> PROBLEM TO WORK ON
Look for the word "Viewport" in the entries and copy every line where it shows up.

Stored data
################
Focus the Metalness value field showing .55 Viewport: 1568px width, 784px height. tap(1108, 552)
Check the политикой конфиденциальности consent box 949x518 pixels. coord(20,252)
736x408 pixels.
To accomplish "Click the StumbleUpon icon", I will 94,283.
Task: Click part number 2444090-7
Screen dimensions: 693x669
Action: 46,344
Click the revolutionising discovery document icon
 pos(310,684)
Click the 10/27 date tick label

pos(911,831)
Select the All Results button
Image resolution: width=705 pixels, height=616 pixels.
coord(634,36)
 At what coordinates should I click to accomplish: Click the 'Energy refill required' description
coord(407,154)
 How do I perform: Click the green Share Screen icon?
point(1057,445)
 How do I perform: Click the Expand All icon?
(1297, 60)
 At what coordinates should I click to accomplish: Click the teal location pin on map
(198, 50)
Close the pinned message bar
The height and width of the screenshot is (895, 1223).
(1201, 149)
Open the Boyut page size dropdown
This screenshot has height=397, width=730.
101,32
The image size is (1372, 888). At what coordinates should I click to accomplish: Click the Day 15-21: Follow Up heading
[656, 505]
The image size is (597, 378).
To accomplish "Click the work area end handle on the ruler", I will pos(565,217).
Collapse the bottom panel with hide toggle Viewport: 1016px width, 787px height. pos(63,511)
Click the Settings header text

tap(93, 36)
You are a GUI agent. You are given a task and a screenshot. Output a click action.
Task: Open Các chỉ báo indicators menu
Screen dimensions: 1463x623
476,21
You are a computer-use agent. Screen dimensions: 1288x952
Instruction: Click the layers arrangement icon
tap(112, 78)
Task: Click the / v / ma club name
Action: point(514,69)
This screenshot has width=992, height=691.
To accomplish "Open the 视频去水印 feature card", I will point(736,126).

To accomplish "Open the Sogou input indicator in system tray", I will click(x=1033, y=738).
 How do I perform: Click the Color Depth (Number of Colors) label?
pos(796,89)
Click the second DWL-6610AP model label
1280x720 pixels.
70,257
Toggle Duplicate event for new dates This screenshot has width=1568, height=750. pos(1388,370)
################
> ANSWER SECTION
Focus the Metalness value field showing .55 Viewport: 1568px width, 784px height. tap(1108, 552)
Collapse the bottom panel with hide toggle Viewport: 1016px width, 787px height. pos(63,511)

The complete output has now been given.